Tanning only became fashionable in the 1930s when Wallis Simpson, Duchess of Windsor and Coco Chanel kicked over the social traces and the ‘quality’ flocked to roast themselves on the Mediterranean riviera and acquire the same finish as their smartly varnished yachts. Prior to that, it had all been picture-hats and parasols to preserve a porcelain complexion and sea-bathing an uncomfortable exercise undertaken for the benefit of one’s health, indulged in wearing neck-to-ankle wool. Now people are flying abroad, not to explore the history, culture and lifestyle of a foreign country and its citizens, but to hurl themselves into significantly warmer waters wearing post-it sized scraps of fabric secured by parcel twine, then flinging themselves onto the barbeque heat of a beach to kipper themselves completely – probably in the company of their fellow countrymen in a resort whose every facility is specifically designed to make them feel at home.

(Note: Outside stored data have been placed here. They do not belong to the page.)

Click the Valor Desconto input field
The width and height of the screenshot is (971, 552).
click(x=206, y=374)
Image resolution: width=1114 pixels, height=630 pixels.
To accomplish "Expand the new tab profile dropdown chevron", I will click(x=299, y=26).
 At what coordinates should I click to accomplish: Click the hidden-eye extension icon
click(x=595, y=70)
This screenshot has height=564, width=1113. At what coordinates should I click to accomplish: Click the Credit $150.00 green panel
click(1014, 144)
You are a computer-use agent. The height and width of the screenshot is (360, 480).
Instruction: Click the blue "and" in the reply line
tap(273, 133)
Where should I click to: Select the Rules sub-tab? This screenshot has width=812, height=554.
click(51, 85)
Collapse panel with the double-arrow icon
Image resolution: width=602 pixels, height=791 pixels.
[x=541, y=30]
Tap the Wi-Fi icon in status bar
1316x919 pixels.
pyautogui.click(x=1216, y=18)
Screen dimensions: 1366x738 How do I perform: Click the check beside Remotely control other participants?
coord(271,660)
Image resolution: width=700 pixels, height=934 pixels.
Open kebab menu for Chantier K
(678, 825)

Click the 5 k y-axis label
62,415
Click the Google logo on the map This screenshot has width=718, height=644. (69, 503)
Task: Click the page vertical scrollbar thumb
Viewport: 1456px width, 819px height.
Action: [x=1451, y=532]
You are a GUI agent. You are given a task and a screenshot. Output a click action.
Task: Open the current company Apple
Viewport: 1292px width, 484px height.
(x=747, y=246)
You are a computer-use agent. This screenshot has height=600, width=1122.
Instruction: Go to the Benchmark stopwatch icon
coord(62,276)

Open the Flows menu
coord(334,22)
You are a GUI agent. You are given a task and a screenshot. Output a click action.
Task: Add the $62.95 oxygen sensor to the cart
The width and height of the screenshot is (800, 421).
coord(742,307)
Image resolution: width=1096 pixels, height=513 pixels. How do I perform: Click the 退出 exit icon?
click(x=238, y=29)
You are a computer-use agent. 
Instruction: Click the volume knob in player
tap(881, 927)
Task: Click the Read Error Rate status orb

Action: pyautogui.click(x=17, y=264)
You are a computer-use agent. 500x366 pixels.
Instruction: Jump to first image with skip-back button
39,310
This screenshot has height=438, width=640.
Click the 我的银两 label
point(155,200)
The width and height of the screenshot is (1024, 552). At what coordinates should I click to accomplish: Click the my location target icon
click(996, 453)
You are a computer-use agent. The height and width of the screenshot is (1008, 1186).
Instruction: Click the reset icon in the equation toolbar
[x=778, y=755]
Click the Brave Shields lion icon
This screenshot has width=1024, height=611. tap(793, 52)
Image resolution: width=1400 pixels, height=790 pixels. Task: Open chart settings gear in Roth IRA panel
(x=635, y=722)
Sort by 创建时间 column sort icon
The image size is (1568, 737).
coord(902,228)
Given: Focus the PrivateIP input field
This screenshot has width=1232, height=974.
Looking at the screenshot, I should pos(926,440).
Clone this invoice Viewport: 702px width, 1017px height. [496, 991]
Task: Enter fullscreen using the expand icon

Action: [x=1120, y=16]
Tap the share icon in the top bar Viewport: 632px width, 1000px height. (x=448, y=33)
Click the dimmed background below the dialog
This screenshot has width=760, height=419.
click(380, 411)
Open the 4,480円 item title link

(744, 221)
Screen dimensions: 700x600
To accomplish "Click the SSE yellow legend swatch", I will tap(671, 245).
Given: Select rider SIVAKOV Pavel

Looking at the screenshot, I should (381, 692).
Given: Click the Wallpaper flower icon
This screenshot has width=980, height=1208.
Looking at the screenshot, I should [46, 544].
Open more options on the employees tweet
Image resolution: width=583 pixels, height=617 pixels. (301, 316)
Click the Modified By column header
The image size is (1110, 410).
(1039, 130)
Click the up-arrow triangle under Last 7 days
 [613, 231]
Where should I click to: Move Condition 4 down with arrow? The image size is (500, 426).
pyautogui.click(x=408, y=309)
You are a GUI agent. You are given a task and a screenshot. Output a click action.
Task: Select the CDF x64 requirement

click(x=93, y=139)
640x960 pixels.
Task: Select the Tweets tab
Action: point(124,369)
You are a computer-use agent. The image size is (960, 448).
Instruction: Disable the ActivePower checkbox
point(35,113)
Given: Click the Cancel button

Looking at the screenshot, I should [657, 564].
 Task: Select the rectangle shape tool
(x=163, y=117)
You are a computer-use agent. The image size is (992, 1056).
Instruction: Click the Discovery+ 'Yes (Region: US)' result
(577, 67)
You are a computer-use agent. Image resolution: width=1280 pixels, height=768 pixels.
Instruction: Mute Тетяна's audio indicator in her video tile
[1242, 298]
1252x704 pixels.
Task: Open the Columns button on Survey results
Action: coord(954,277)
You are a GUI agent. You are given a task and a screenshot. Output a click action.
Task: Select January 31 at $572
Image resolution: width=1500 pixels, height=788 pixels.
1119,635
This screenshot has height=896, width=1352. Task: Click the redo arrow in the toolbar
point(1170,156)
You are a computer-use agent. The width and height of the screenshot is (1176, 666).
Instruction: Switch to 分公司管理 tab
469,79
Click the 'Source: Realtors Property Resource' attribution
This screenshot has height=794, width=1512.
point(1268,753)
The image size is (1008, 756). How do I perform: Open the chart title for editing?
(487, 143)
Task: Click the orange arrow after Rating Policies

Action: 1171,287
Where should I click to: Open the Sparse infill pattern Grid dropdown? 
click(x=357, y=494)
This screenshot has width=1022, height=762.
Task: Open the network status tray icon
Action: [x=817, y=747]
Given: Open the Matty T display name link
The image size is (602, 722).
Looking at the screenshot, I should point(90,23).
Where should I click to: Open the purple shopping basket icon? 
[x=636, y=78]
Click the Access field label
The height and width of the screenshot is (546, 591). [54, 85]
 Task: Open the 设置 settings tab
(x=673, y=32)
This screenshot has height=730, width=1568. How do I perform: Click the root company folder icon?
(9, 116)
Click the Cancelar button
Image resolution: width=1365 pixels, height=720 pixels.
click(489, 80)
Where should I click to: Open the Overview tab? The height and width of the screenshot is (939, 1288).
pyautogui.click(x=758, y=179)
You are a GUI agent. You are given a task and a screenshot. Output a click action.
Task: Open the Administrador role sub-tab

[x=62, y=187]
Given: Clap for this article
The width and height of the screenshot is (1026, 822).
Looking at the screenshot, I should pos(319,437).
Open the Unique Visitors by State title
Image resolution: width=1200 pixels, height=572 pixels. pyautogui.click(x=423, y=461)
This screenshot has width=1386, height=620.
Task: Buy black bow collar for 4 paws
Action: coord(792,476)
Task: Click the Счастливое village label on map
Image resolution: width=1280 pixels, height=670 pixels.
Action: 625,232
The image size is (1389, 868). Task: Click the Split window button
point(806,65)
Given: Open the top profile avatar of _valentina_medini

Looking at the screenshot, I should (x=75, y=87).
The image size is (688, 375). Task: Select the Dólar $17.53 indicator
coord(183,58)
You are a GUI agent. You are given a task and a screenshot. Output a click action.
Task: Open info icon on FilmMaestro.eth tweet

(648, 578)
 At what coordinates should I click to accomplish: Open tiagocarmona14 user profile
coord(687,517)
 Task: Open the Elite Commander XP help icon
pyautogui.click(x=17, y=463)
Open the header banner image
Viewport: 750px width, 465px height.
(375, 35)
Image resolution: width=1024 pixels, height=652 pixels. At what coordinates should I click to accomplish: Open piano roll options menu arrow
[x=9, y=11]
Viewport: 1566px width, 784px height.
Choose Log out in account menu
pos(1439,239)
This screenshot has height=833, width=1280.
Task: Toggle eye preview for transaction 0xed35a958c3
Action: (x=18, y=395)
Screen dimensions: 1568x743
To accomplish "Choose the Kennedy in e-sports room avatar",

Well, if that’s what floats their boat and their highest priority is an enviable tan, happy days.

Hot weather dressing is a problem in our climate where the days we have it can be counted on the fingers of one hand. Synthetic fabrics are sweatily adherent, cottons and linens coolly comfortable, so long as you don’t sit down, when they garner as many creases as a melodeon and you look as if you’ve slept in them. As for male shorts – something sad happens to men’s legs after fifty and the contrast between ruddy faces and pipecleaner-pale lower limbs looks incongruous.

Apropos of nothing, why are both sexes suddenly wearing big, clootery, blinding-white trainers? I thought at first it was just a bad-taste aberration, until I saw celebrities wear them with evening clothes at an awards ceremony. And, Lord save us, a bride! She’ll regret that. Whatever happened to appropriateness and good taste?

I fail to understand the rapture that greeted the recent announcement that alfresco dining was permitted. Never a fan of picnics or barbeques, eating ‘OUT out’ at a proper table on a proper chair, even if your dinner’s cooling more rapidly than you can eat it, while batting away flying insects and noticing threads of rain in the breeze that carries away your paper napkin? No thank you.

Our brief heatwave may be over by the time you read this. You lie out and rotisserie yourself if you wish. I’ll be relaxing indoors in a floor-length kaftan, a wide-brimmed hat and large dark glasses, with the windows open but the blinds half-shut.

If, by the age of fifty, you want a complexion like an old leather handbag – it’s no skin off my nose....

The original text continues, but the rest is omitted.